After experiencing explosive growth over the past few years, the use of cryptocurrencies to pay for real estate has all but come to a standstill following a precipitous decline in the value of digital assets.

Indeed, over the past five years, global cryptocurrency payments for residential and commercial real estate have grown from next to nothing to around $100 million, according to Kashif Ansari, the company’s co-founder and group CEO. of real estate technology Juwai IQI, noted in a South China Morning Post report.

According to Ansari, last year the use of bitcoin and crypto to pay for real estate all over the world was still in its infancy, and it is now on hold again due to the crisis.

“The use of digital coins to pay for real estate around the world has all but evaporated after strong growth in recent years, according to real estate analysts,” the SCMP report notes.

In particular, Ansari called cryptocurrencies “just a marketing and sales tool” for property developers. When a buyer pays for a property using a digital asset, the developer almost always instantly converts that amount into fiat currency such as US dollars.

A complete drop in the number of people paying with crypto

Elsewhere, US real estate broker Ryan Serhant, founder of the Serhant agency, who made about ten deals using crypto last year:

“We have seen a complete drop in the number of people using cryptocurrency to buy real estate. No one is selling their cryptocurrency right now and taking losses so they can buy real estate.

The cryptocurrency market, like the stock market, has seen a significant decline this year. For example, over the past six months, the value of Bitcoin, the most widely used digital currency, has declined by 60%, briefly hitting a low of $18,000 in June.

Indeed, last year, the cryptocurrency that was used most often for the purchase of properties was Bitcoin. Autumn was the busiest time for Serhant, when Bitcoin prices ranged between $50,000 and $69,000.

Most of it was spent buying luxury apartments and homes in New York and Florida that were between 1,000 and 2,000 square feet and cost around $3 million.

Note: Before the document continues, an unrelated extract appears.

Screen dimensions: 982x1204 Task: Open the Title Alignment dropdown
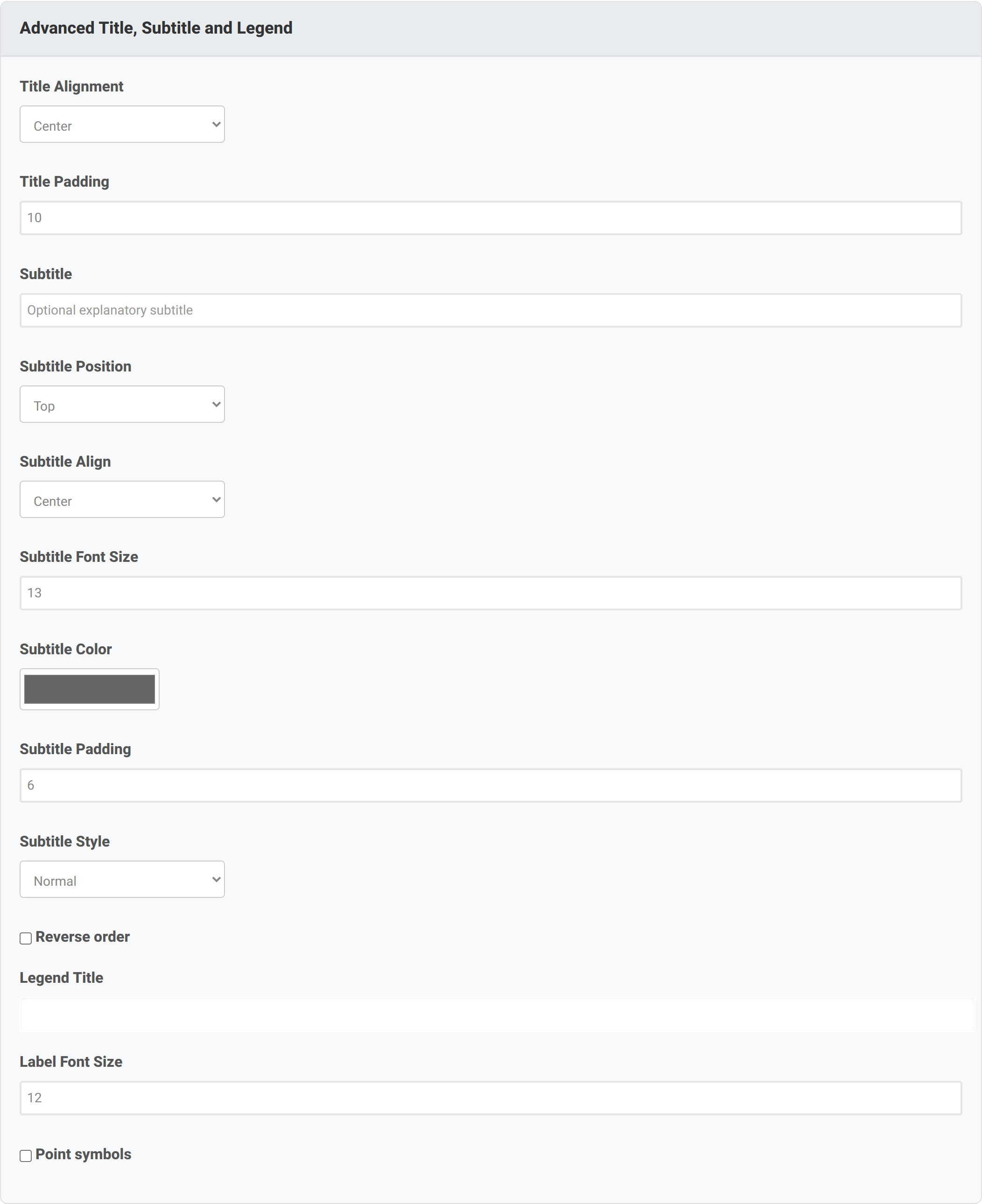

145 Central Park North, a property in New York City, was one of the developments that enabled digital currency payments. According to Serhant, one of the inventors of the Ethereum digital token bought an apartment in the high-end building for a price of three million US dollars.

Finally, the level of interest has been highest in countries and regions such as South America and South Africa, both of which have weak local currencies and a lack of regulatory safeguards to protect investments.